Nelson Pestana (Bonavena)*Não tenhamos ilusões, deixar a iniciativa da democracia nas mãos do partido de poder, sobretudo agora, é como entregar cabras à guarda do leão, confiando na promessa deste de que não as vai devorar. Ora, está na natureza do leão comer as abras!
Volvidas três semanas após as eleições, publicados os resultados definitivos e estando em vias de tomar posse a nova câmara legislativa, com nova batota na distribuição dos mandatos, podemos afirmar com segurança que o “novo ciclo político”, anunciado por José Eduardo dos Santos, não é seguramente o da consolidação e alargamento da democracia, nem tão pouco o da construção de um Estado Social de Direito, como era propósito da FpD.
O partido no poder nunca deu provas de ter abandonado a ditadura, pelo contrário, durante 16 anos foi sempre a contramão da democracia e apenas gozava de uma maioria simples. A maioria absoluta serviu sempre como força de imposição, meio de bloqueio ao aprofundamento da democracia na vida política, económica e social. Nunca aceitou o processo de transição para a democracia, apenas o tolerou na medida do possível. Sempre perseguiu a sociedade civil, procurou controla-la, cooptar os seus dirigentes, imobilizou os sindicatos através da corrupção material e moral dos seus líderes, proporcionou benesses as igrejas para gozar de uma cumplicidade geral que lhe proporcionasse um estado de impunidade para as suas arbitrariedades. Em suma, a “legitimidade democrática” foi sempre entendida como a ditadura da maioria.
Ainda não tomaram assento e já estão a abusar do livre arbítrio. Não terem cumprido com a lei até na simples distribuição dos mandatos é uma demonstração mais do que eloquente do que se vai seguir. Afastar a Sonangol da compra das acções do BFA para as entregar a empresa da “filha do Presidente” é outra arbitrariedade no domínio da economia a juntar a tantas outras que já estão a acontecer ou virão em catadupa. O Ministério da Educação reunir com a OPA (organização de massas do partido de poder para as crianças), na sede desta, para analisar a alteração do manual escolar de Educação Cívica, bem como “a realização do Acampamento Nacional do Pioneiro e o Festival da Canção Infantil – está tudo dito no domínio social.

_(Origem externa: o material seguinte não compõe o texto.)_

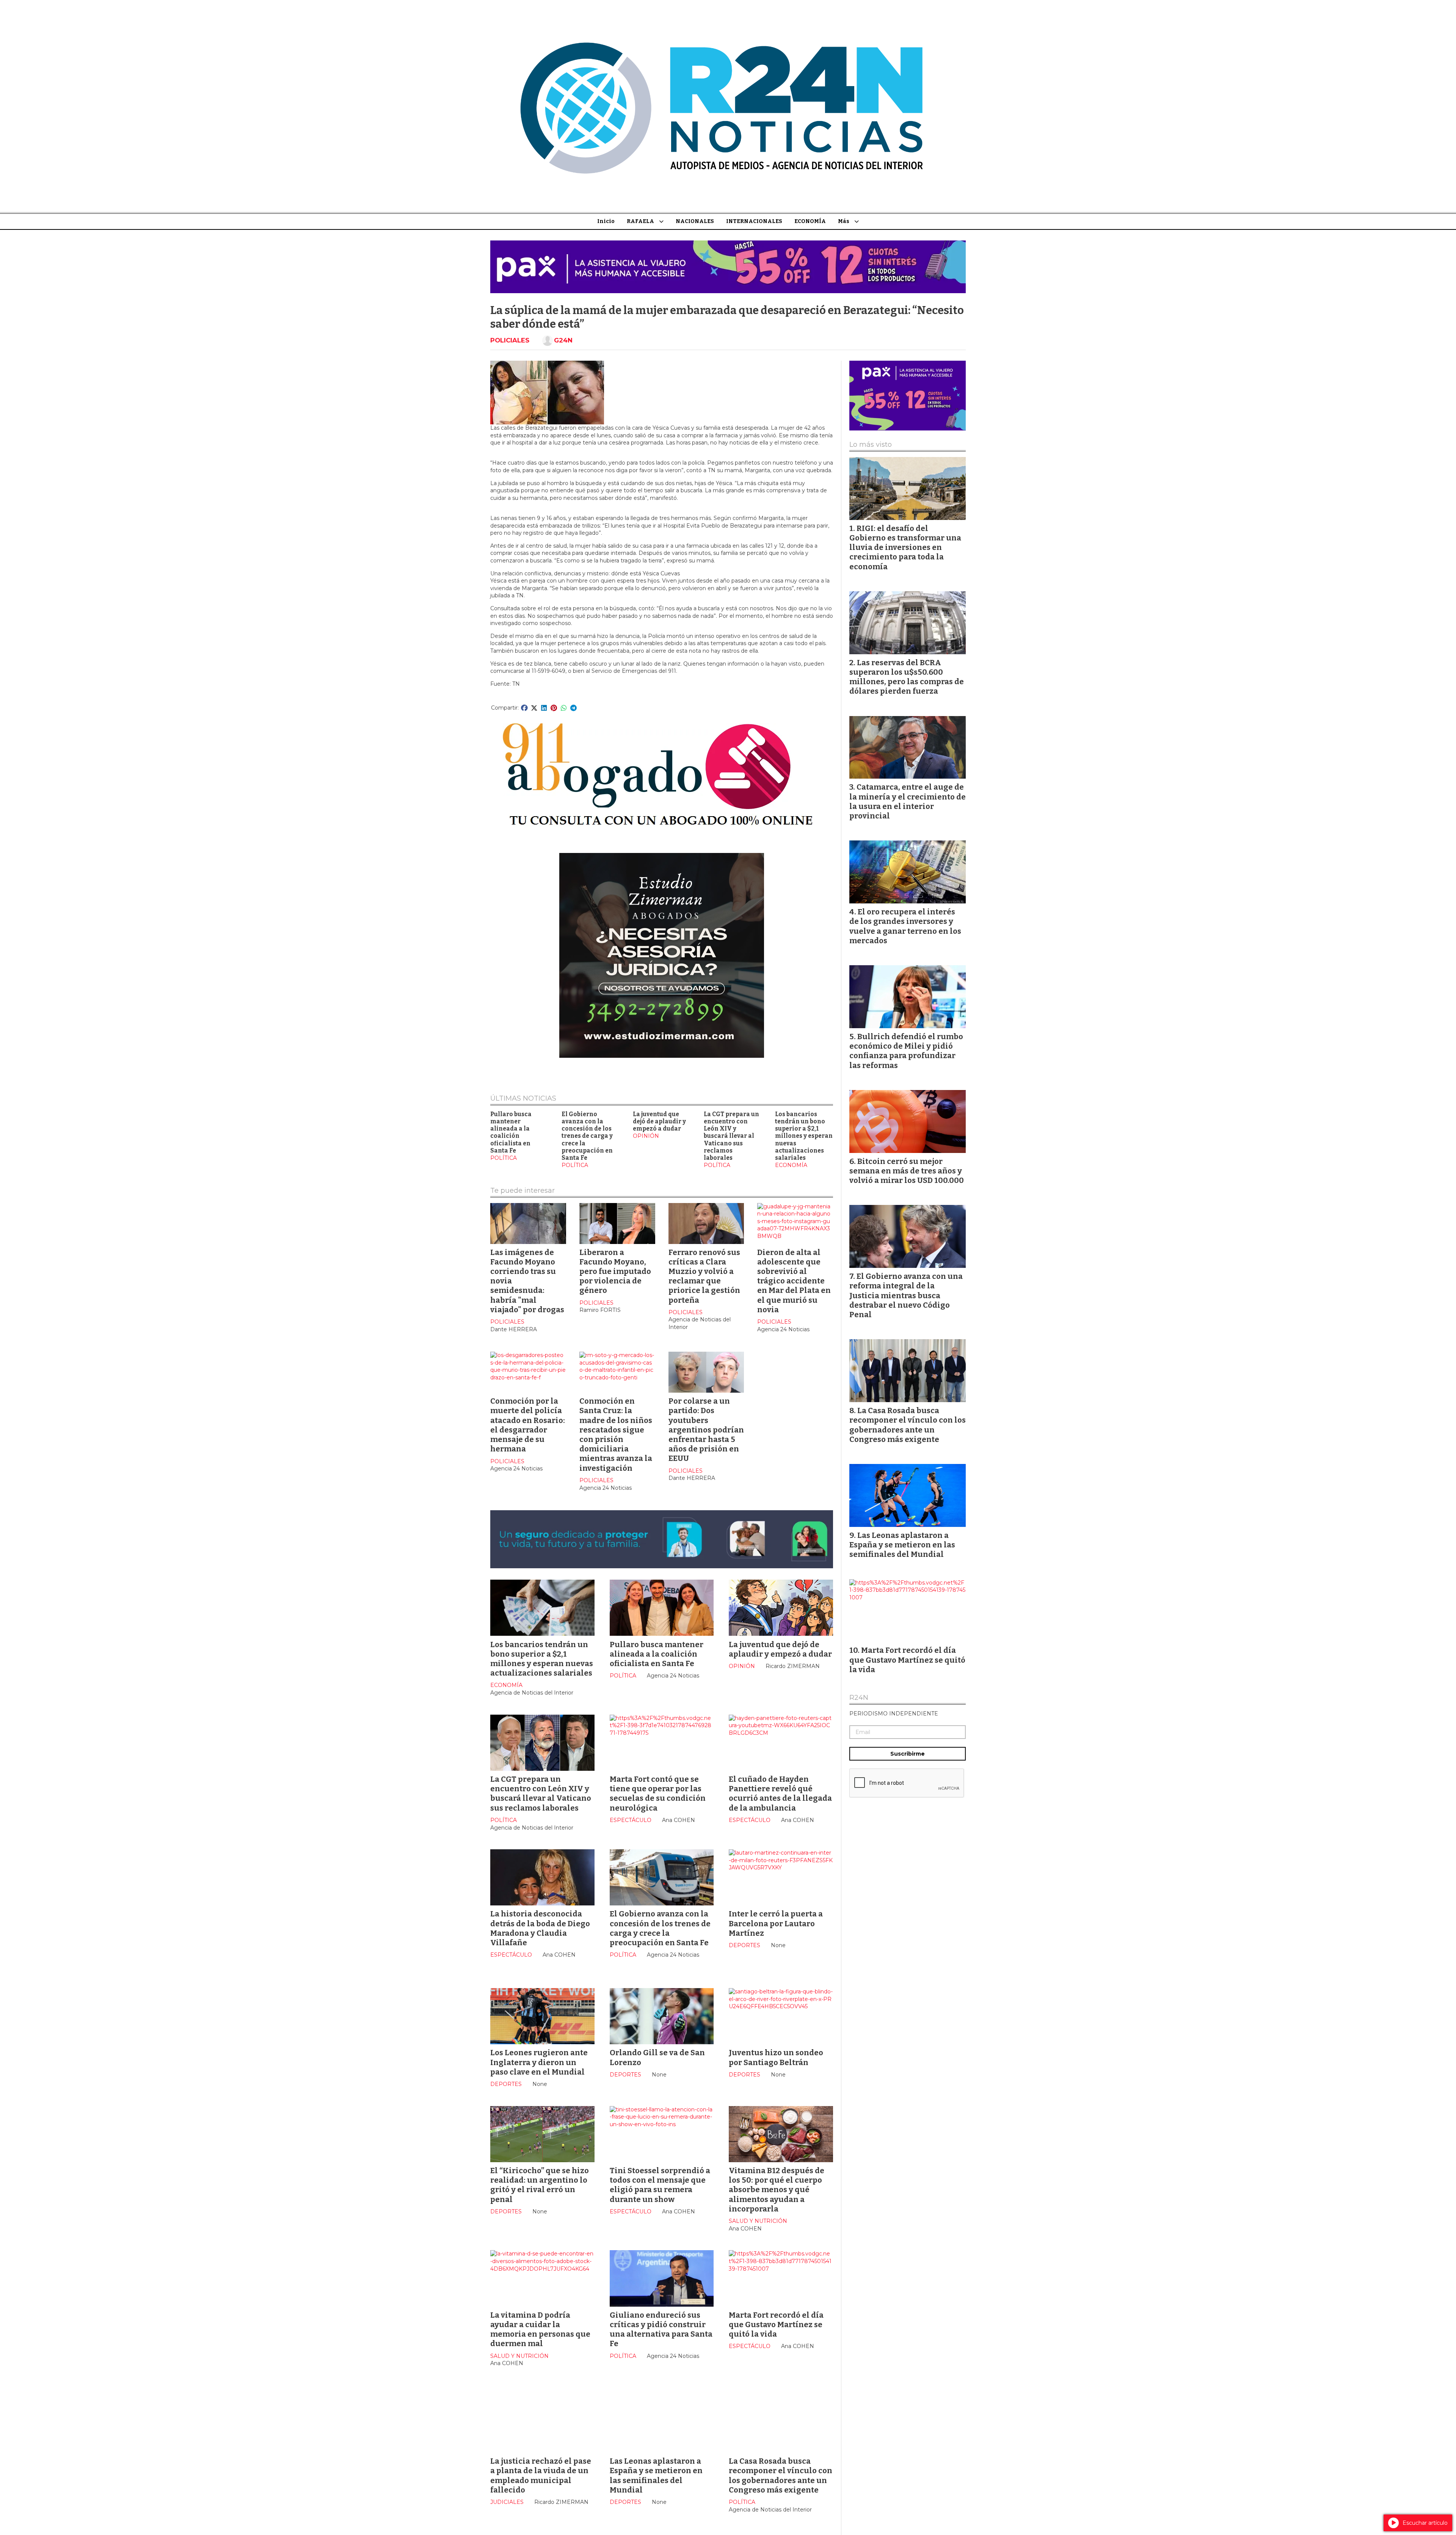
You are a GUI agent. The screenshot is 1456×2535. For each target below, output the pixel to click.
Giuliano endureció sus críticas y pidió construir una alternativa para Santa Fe (661, 2329)
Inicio (606, 221)
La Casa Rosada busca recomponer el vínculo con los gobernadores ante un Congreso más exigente (780, 2475)
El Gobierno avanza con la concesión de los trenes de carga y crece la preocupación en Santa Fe (587, 1136)
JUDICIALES (507, 2502)
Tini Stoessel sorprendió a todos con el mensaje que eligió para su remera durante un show (660, 2185)
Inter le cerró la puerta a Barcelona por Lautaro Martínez (776, 1923)
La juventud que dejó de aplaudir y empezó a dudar (659, 1121)
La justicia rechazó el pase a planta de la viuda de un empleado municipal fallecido (540, 2475)
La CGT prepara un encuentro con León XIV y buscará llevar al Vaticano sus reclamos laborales (731, 1136)
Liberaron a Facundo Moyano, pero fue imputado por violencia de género (615, 1271)
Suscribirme (907, 1753)
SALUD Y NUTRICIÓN (758, 2221)
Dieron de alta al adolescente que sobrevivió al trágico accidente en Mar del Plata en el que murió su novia (794, 1281)
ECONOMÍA (810, 221)
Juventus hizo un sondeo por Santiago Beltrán (776, 2057)
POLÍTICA (503, 1157)
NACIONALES (695, 221)
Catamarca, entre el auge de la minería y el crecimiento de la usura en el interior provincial (907, 801)
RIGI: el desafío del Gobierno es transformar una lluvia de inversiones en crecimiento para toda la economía (905, 547)
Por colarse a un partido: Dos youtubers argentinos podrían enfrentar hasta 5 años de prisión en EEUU (706, 1429)
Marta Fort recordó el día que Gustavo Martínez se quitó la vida (776, 2324)
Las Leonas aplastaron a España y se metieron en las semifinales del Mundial (656, 2475)
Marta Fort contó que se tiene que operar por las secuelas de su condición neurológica (658, 1794)
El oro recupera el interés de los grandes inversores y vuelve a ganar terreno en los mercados (905, 926)
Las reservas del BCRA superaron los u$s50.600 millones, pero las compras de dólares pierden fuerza (906, 677)
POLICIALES (509, 340)
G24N (563, 340)
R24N (858, 1698)
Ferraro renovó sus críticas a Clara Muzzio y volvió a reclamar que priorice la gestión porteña (704, 1276)
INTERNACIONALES (754, 221)
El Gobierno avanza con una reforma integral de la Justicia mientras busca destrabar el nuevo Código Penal (906, 1295)
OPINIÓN (646, 1135)
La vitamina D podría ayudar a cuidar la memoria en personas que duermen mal (540, 2329)
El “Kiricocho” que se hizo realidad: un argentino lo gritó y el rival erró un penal (539, 2185)
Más (843, 221)
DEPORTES (744, 1945)
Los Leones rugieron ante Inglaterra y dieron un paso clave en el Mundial (539, 2062)
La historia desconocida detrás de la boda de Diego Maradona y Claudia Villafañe (540, 1928)
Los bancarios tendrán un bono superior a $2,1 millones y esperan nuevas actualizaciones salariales (804, 1136)
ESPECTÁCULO (630, 1820)
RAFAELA (640, 221)
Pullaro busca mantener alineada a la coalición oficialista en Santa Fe (511, 1132)
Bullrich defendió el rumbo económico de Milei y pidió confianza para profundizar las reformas (906, 1051)
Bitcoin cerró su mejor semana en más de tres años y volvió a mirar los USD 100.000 (906, 1171)
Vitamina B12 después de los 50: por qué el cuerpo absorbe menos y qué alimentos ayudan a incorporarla (776, 2189)
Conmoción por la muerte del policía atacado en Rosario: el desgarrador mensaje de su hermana (527, 1424)
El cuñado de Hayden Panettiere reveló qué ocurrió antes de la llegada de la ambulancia (780, 1794)
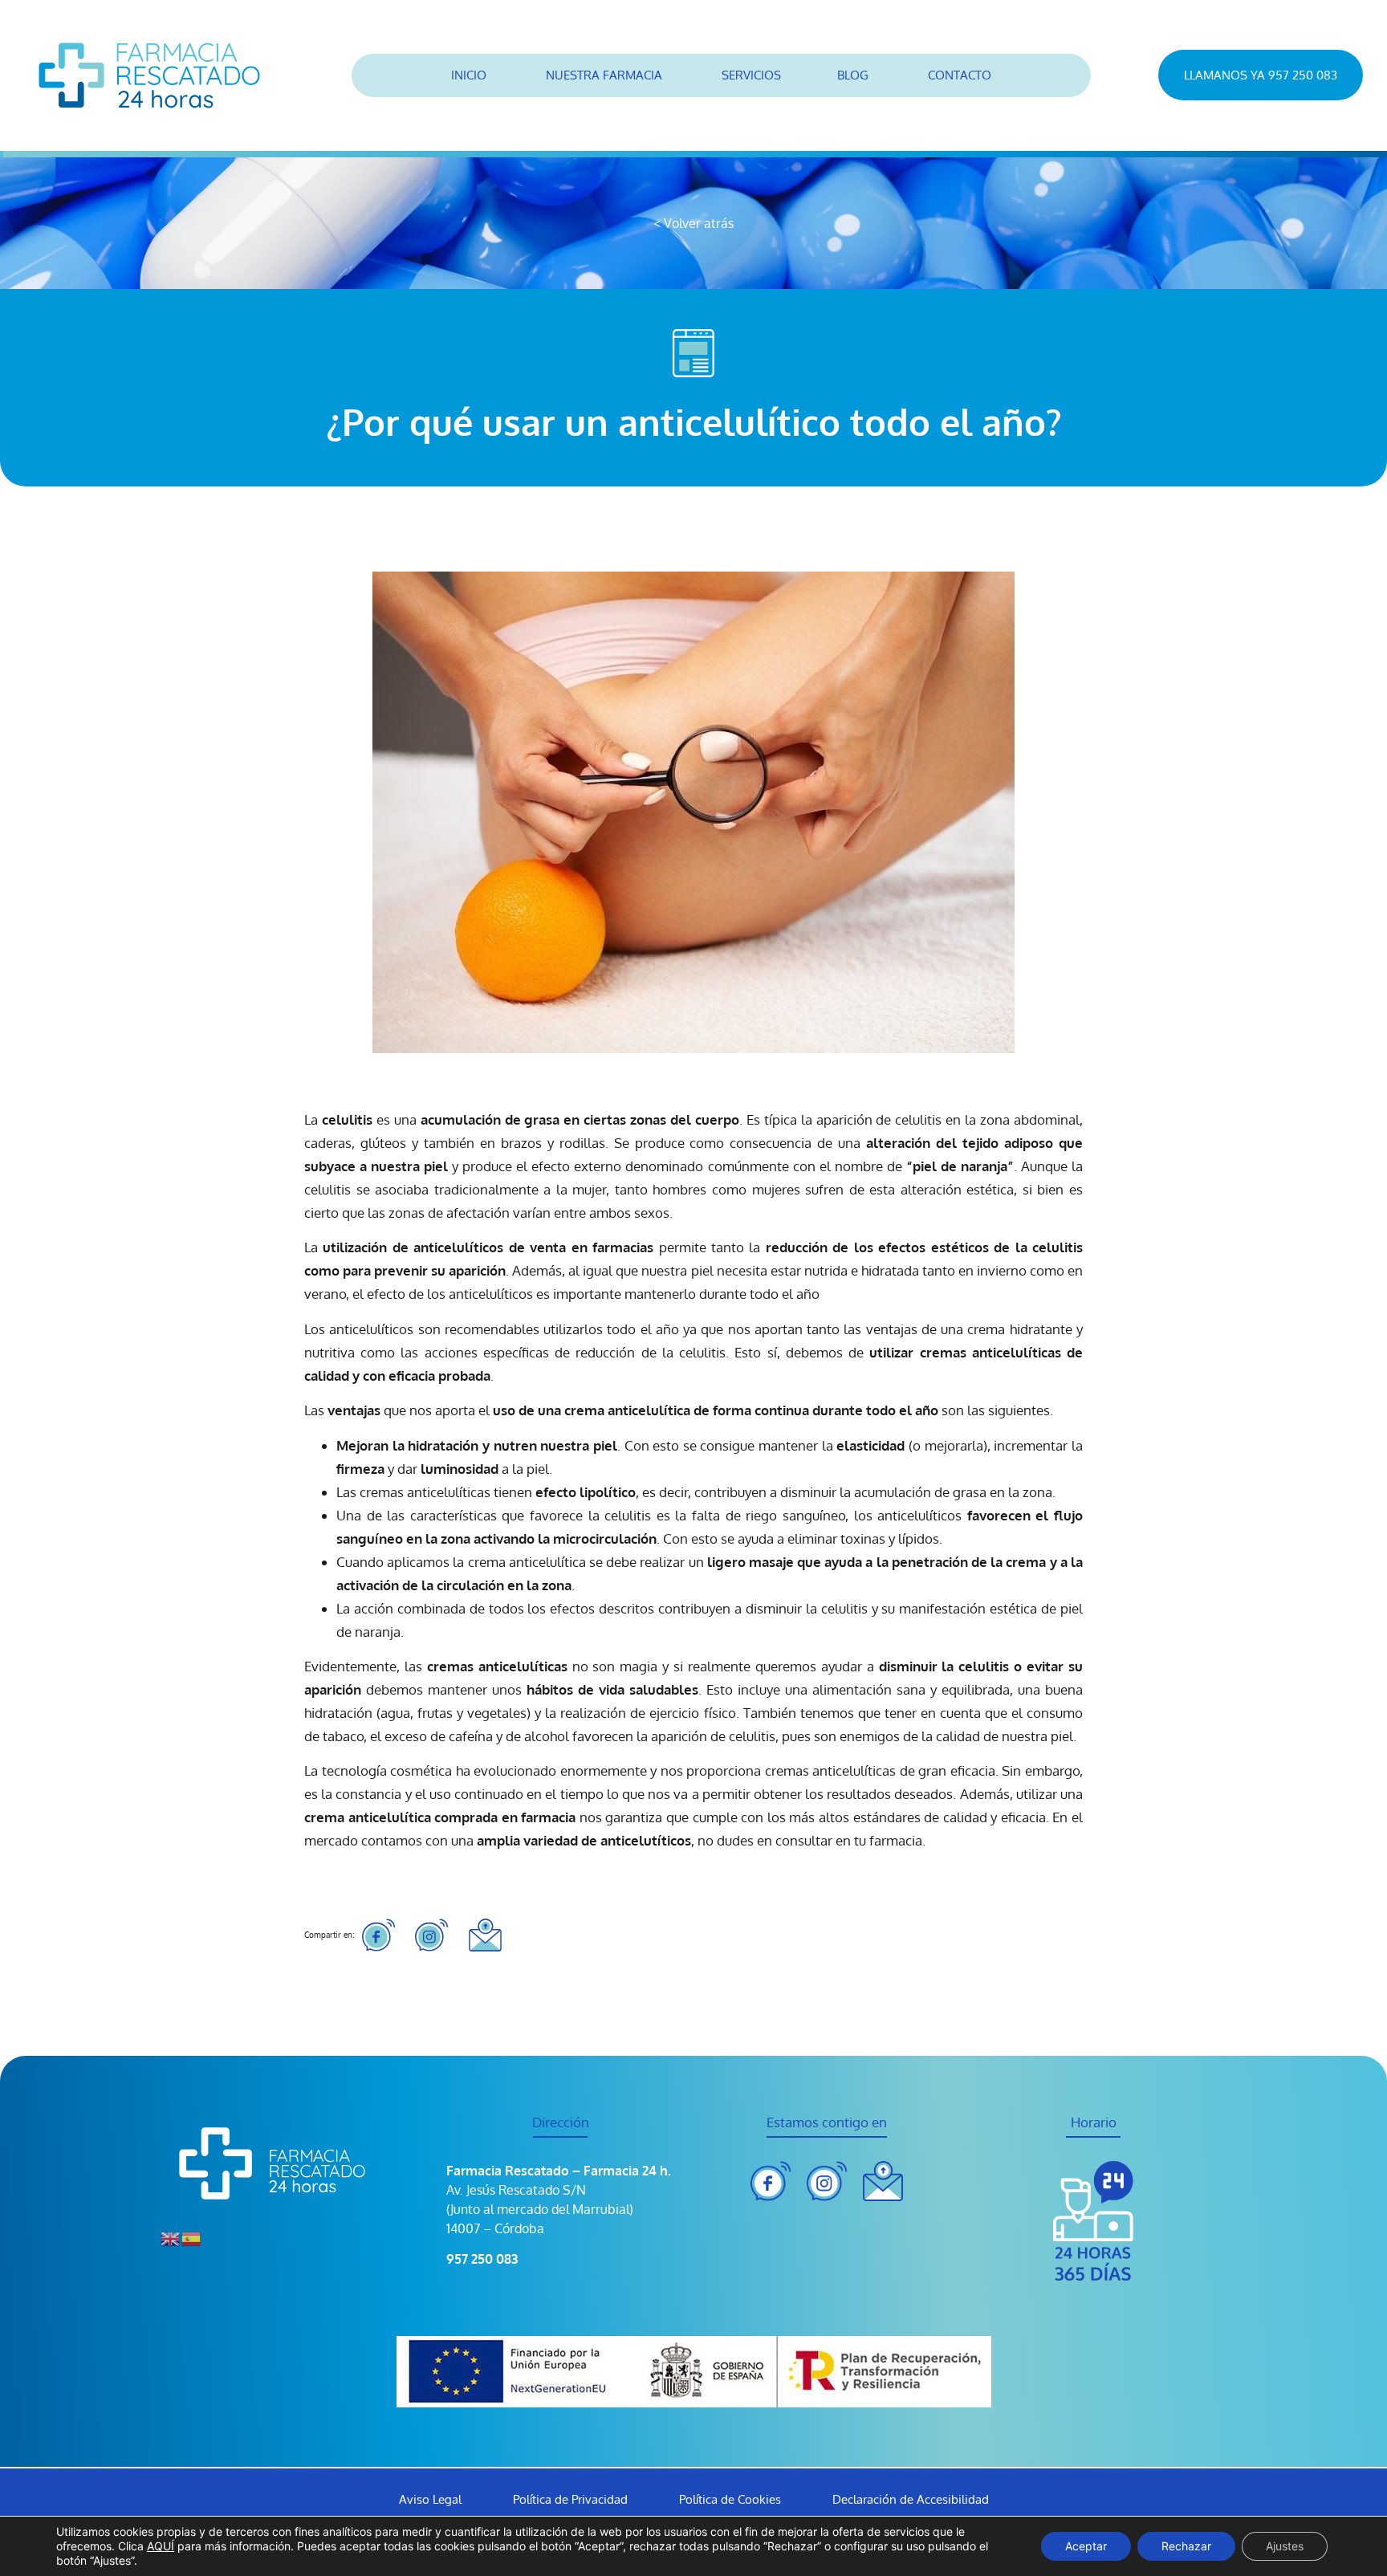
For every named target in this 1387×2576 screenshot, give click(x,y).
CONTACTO (959, 75)
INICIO (468, 75)
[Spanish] (191, 2237)
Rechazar (1186, 2546)
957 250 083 (482, 2259)
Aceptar (1086, 2546)
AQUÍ (160, 2546)
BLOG (852, 75)
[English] (171, 2237)
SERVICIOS (751, 75)
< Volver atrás (693, 223)
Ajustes (1285, 2546)
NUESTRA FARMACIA (604, 75)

O processo de transição para a democracia está pois comprometido. Quando se diz que agora o papel de oposição tem que ser assumido pela sociedade civil é o reconhecimento de que voltamos aos tempos em que a oposição ao projecto totalitário do partido único era protagonizado pela sociedade civil e pela igreja porque os partidos políticos não podiam ter existência e aquelas organizações tiveram que assumir o papel de partidos de oposição de substituição.
Estamos pois num processo que já teve pontos mais altos do que onde está. Estamos perante um retrocesso que ainda vai mostrar o seu rosto completo. E nada disto é normal. E, toda a análise que ignore a anormalidade que constitui este resultado e, sobretudo, a forma como ele foi conseguido, está muito seguramente inquinada à partida.
Há em muitos intelectuais, jornalistas, caricaturistas e outros tantos um preconceito contra os partidos políticos porque essas pessoas apenas respeitam (ou temem) aquele que eles se habituaram (e continuam teimosamente) a chamar “o partido”. Este preconceito é na verdade a manifestação de uma oposição subliminar à democracia, ao pluralismo em todas as suas manifestações. Na verdade, são partidários da legitimidade exclusiva que está na natureza do partido autoritário corporativo. E, por isso, identificam a “vitória” do partido do poder como “a vitória do povo angolano”. Os discursos da vitória da democracia, vitória de todos e outros cabrolocossos de antes do voto deixaram de aparecer. Agora é hora de aquecer o ferro, onde seguramente voltarão a malhar. O “partido” tem sempre razão e é a “vanguarda do povo” (esse que é o deles e de que os outros, que não pensam como eles, não fazem parte).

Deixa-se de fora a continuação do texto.